When the radio call came out that a woman bent on killing herself, and possibly others, was on the loose at a downtown mall, plainclothes San Diego police detectives Odie Gallop and Ross Weaver responded without hesitation.
It was just before noon on the Tuesday before Thanksgiving. Horton Plaza was crowded with customers and people eating lunch when the distraught woman armed with a loaded pistol walked into the shopping center.
Gallop and Weaver, who are on Mayor Kevin Faulconer’s executive security detail, first spotted the woman at Macy’s and tried to stop her. Minutes later, the detectives found themselves staring down the barrel of her .40 caliber Springfield XD, not once but twice.
They drew their guns, they ordered the woman to drop hers and they yelled for onlookers to get down and get back. At one point they were less than 10 feet away from the gun aimed squarely at them, yet Gallop and Weaver did not open fire.
It was that restraint in the face of such danger that earned the veteran officers the department’s Medal for Valor.
“The detectives put themselves in extreme danger trying to preserve this woman’s life and the lives of innocent citizens shopping at the mall,” Mayor Faulconer said during a March 9 awards ceremony. “They exercised great restraint and tremendous courage by not firing their weapons yet staying engaged in the pursuit.”
Cops are trained to respond to a deadly threat with an equally lethal response. But they are also trained to be aware of their surroundings, and in this case the detectives said they could not open fire in the mall with so many people around.
“The first time she pointed the gun at us there were people behind her and behind us,” Gallop said. The second time she took aim, the backdrop was the busy food court.
Gallop said they held their fire while going through a “mental check list in a millisecond.”
But it wasn’t just the woman who ignored the officer’s orders. “Not everyone was getting down,” Weaver said.
He acknowledged “people were in kind of shock” at the incongruous sight of two men in suits pointing weapons at a blonde woman aiming a gun back at them.
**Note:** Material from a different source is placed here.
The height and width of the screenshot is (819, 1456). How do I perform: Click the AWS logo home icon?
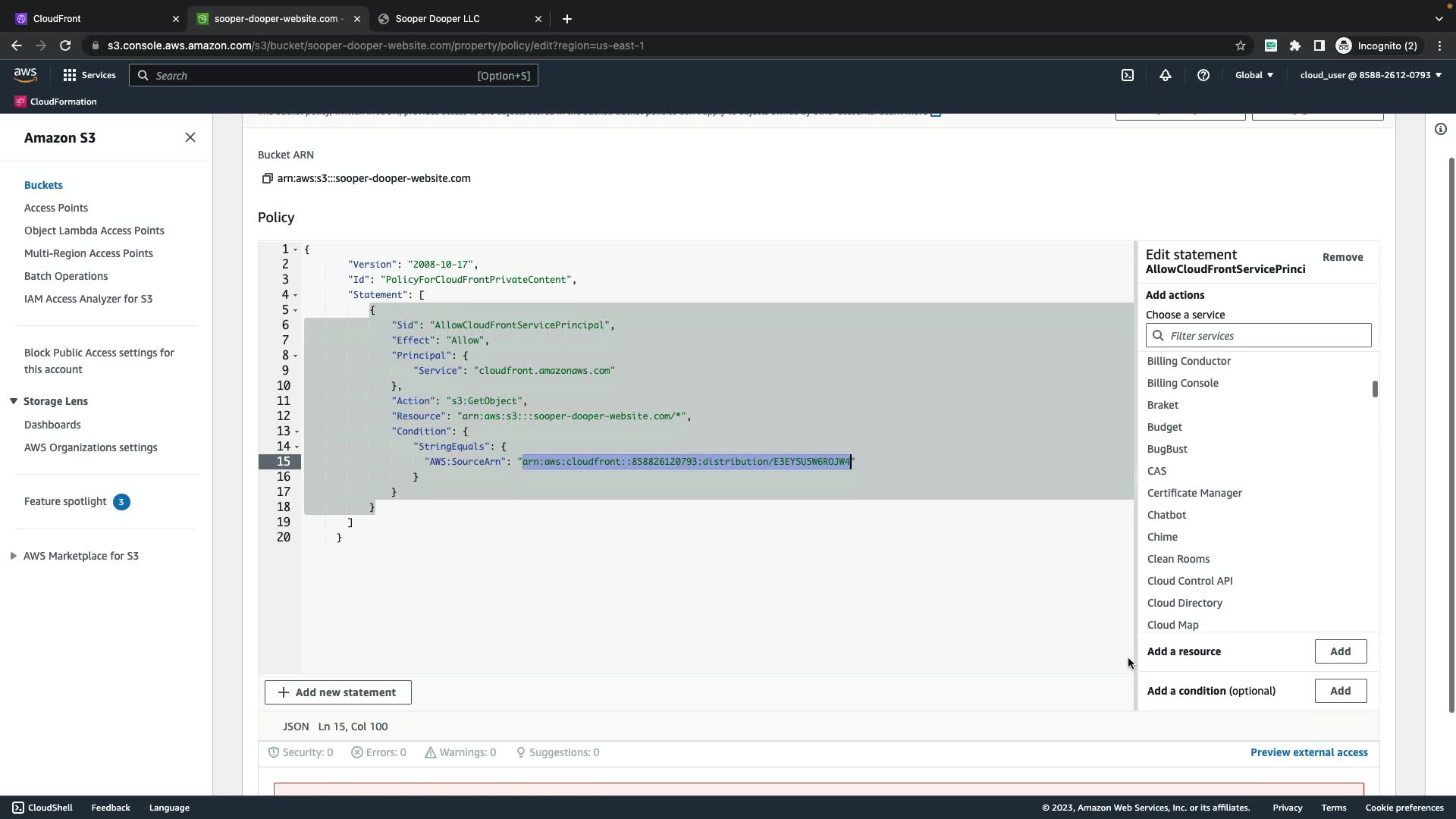25,74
Gallop, with his radio in one hand and his service weapon in the other, said he was confident he would have hit the woman if he fired but there were too many variables and too much risk to others. Weaver agreed, saying there was just too much possibility for error.
San Diego police Chief Shelley Zimmerman said, “I am incredibly proud of the courageous actions of Detectives Gallop and Weaver who responded so quickly and placed themselves in harm’s way to protect our community.”
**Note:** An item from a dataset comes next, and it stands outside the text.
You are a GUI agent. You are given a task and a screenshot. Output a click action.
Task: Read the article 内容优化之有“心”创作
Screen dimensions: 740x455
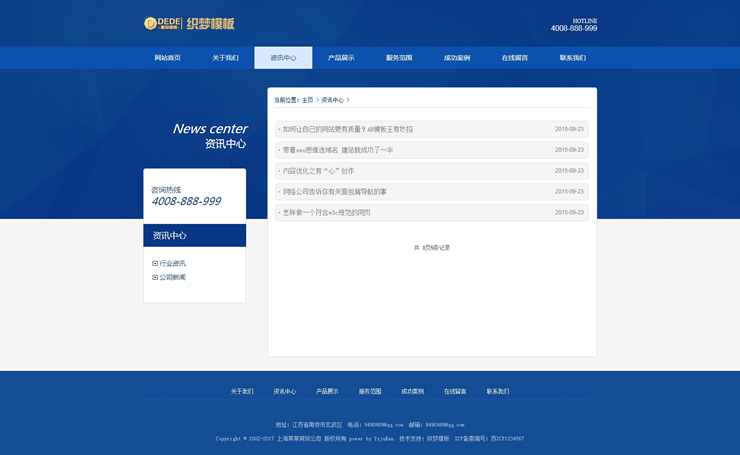coord(318,171)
The woman, who has not been publicly identified, eluded the detectives for 10 to 15 minutes as she frantically rushed down stairs and sprinted around blind corners.
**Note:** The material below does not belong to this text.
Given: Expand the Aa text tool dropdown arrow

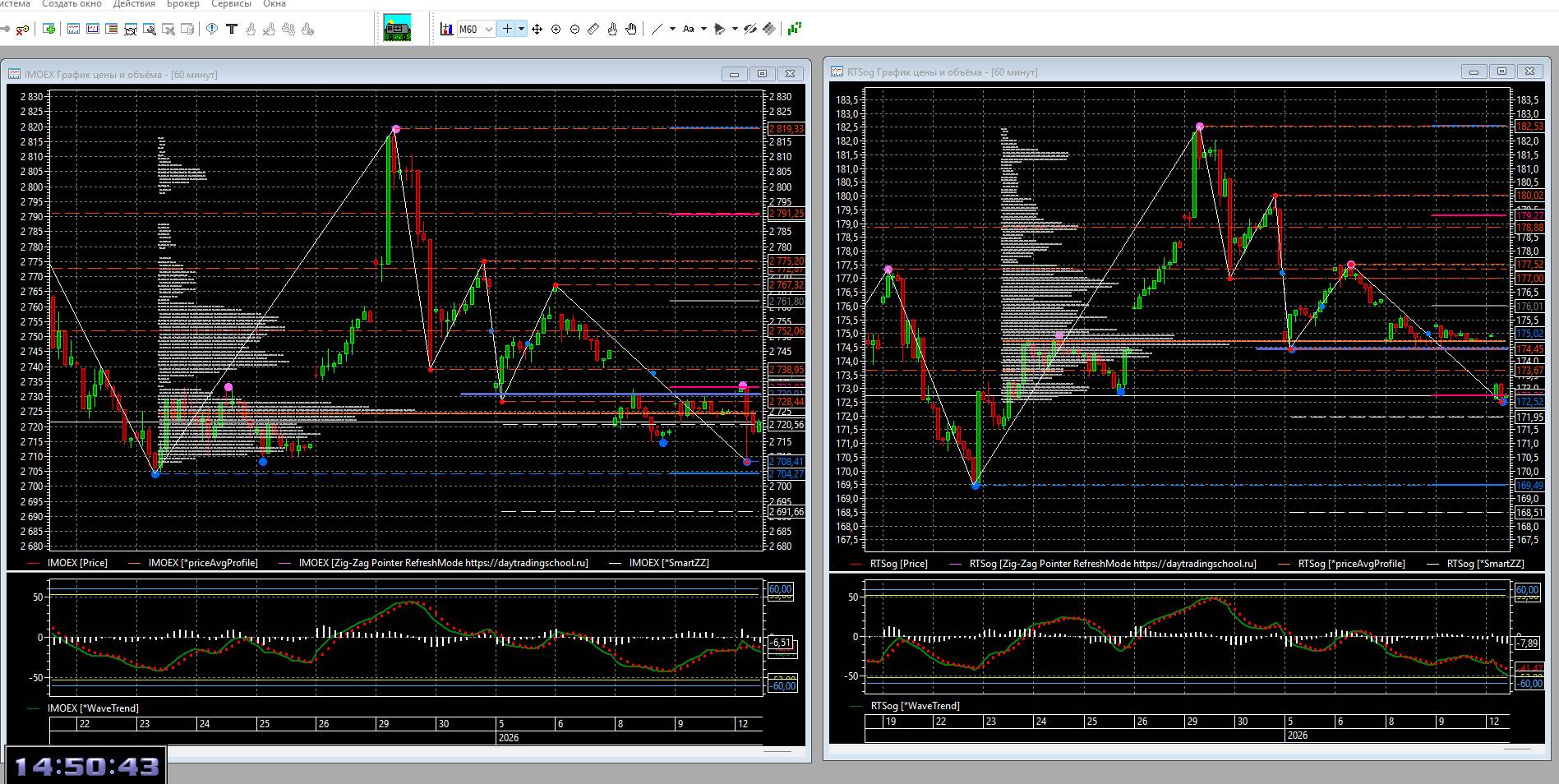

But less than a half hour after she entered the mall and with the officers not too far away, she sat down in front of a window outside a Gap store, put the gun to her head and fired. She died at a hospital a short time later.
The detectives lamented that they could not save her but they were glad that no one else was hurt.
It wasn’t until later when they were debriefed that they learned she had not only warned she would take her own life, she had also threatened to kill her mother and cops.
Asked if receiving a Medal for Valor award made them heroes, the veteran detectives predictably scoffed and said they were just doing their jobs.
Gallop said that every officer deserves one. “Ross and I just happened to be at a certain place at a certain time,” he said.
The detective added that the real heroes are the department’s fallen officers.
“We just did what every other cop would have done.”